Battery power at sea
Interview with Jeroen Blom, Chief Engineer on board Thun Resource.
As the maritime sector pushes for greener solutions, hybrid and fully electric technologies are finding their way onto more and more vessels. The Thun Resource, which is part of the R-class fleet, has had a battery system in operation for just over six months. In this interview, Chief Engineer Jeroen Blom shares his experiences so far; what works, what doesn't, and what the future might hold.
“In practice, the battery system works quite well,” says Blom, “though there are still a few teething problems, mostly in the software.” Switching between different power modes doesn’t always run smoothly, and the power management system can be unpredictable. “These are bugs we expect to be resolved over time, but for now they’re a bit of a nuisance.”
Despite these minor issues, the overall sentiment remains positive. “Once the kinks are ironed out, the system should meet expectations.”
Although the PTI (Power Take-In) mode has yet to be tested in icy conditions, the battery system already plays a vital role in harbour operations. “We primarily use the batteries for loading and discharging. This allows us to switch between battery power and the generator, so we no longer need the generator to run continuously.”
The impact is noticeable. “There's a real sense of calm on board. The silence and lack of vibration are definite pluses, though it does take some getting used to,” he admits with a smile. “The first few times a pump or generator suddenly kicks in, it’s a bit startling in that silence.”
During unloading, the batteries provide crucial support by covering short bursts of extra load. “This means we can avoid unnecessarily starting a second generator. When the batteries are depleted, the second generator takes over and begins recharging them. During peak operations, the batteries mostly provide peak shaving.”
Cycle time and efficiency
“In practice, we can run for about three to four hours on a single battery cycle, depending on demand. I can’t comment on the original efficiency expectations, but if you consider the bigger picture — fewer generator hours, less maintenance and more efficient operation — I believe it's worthwhile.”

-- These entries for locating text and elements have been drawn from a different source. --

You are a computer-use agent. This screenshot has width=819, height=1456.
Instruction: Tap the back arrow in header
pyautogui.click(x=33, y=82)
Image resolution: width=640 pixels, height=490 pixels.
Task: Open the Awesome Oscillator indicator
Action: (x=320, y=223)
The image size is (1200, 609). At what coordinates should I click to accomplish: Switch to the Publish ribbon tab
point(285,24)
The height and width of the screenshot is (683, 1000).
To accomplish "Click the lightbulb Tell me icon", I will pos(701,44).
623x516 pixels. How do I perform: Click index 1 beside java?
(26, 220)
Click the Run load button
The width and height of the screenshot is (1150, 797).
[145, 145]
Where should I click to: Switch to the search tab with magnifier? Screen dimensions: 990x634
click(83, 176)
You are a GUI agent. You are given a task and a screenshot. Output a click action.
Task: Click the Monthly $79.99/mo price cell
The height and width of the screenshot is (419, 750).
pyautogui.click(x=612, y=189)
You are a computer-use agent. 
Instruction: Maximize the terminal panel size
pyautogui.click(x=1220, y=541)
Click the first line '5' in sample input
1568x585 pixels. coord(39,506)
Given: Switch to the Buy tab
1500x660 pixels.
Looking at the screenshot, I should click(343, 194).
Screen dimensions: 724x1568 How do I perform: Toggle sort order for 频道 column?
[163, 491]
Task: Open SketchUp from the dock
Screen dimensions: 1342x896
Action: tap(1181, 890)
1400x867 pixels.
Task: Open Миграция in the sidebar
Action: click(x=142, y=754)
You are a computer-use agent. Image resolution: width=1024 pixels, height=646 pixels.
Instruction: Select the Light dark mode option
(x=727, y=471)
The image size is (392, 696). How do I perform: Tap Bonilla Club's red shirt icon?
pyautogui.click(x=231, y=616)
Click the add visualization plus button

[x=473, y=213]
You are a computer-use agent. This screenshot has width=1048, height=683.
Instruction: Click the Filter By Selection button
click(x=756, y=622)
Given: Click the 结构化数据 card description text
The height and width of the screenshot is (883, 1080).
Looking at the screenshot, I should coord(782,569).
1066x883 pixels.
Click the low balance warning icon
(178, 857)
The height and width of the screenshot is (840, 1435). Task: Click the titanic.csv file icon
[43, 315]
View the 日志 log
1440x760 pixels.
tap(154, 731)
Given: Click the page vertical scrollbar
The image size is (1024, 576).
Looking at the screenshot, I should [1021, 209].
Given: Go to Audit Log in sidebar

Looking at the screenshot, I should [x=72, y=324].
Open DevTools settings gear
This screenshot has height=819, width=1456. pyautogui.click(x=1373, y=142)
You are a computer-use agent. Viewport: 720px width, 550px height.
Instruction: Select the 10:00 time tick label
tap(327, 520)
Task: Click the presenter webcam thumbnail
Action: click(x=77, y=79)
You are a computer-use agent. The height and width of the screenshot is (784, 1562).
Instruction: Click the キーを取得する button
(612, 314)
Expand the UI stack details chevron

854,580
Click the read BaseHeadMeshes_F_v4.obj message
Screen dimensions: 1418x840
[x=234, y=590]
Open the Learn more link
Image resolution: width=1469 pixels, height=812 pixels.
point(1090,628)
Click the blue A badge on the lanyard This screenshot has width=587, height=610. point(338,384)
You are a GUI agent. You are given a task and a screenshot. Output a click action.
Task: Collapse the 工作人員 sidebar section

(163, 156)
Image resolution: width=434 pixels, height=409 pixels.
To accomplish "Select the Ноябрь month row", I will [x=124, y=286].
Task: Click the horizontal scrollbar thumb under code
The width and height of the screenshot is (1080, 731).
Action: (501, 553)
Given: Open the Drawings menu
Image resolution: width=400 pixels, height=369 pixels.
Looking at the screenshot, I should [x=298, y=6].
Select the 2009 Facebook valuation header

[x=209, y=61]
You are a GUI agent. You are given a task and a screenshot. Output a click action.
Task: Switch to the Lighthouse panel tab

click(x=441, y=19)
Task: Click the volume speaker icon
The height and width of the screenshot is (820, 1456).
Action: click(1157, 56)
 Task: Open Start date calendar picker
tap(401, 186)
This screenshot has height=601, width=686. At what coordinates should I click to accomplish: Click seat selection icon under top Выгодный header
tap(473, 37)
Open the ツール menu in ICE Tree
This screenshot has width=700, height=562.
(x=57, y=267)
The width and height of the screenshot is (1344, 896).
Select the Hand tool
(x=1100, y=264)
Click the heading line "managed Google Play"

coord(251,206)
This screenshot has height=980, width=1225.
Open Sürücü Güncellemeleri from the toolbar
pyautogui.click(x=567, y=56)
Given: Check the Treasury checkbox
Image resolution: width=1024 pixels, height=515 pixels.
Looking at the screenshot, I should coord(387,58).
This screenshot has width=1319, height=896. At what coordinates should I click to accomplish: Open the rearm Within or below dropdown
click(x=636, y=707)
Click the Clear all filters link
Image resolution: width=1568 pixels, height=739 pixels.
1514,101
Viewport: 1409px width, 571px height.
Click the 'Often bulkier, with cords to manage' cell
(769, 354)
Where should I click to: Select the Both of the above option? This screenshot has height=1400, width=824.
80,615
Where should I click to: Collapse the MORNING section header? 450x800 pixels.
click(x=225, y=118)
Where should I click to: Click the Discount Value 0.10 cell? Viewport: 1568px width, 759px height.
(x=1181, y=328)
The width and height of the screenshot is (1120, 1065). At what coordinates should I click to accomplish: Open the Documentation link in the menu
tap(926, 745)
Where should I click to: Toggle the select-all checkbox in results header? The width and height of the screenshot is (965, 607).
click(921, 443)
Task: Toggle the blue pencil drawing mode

Maintenance is minimal at this stage. “The system is fully automated during day-to-day operations. I check the battery room temperature and system parameters, but beyond that, little intervention is required. There have been no signs of wear or degradation so far. The health status is still at 100%, which is reassuring.”
Monitoring is straightforward. “The MarPower panel gives us an overview, and if needed, we can connect a laptop to view individual battery cells. But, in practice, we rely on the aggregated data.”
Reactions from the crew
The crew's reactions to the new system vary. Some find the alternating silence and sudden noise disorientating, especially when they are woken up by it. Others really appreciate the peace and reduction in vibration. “Personally, I find it helpful, especially in the engine room, where communication is now easier and air leaks can be tracked down more effectively.”
So far, shore power integration is still in its infancy. “Nynäshamn is the only port where we have tested the shore connection. However, due to Swedish holidays and other factors, we haven’t yet had the opportunity to test it properly in combination with the battery system. However, the transition to shore power integration is progressing quickly. The first dry cargo vessels are already required to use shore power in Mariager, Denmark.”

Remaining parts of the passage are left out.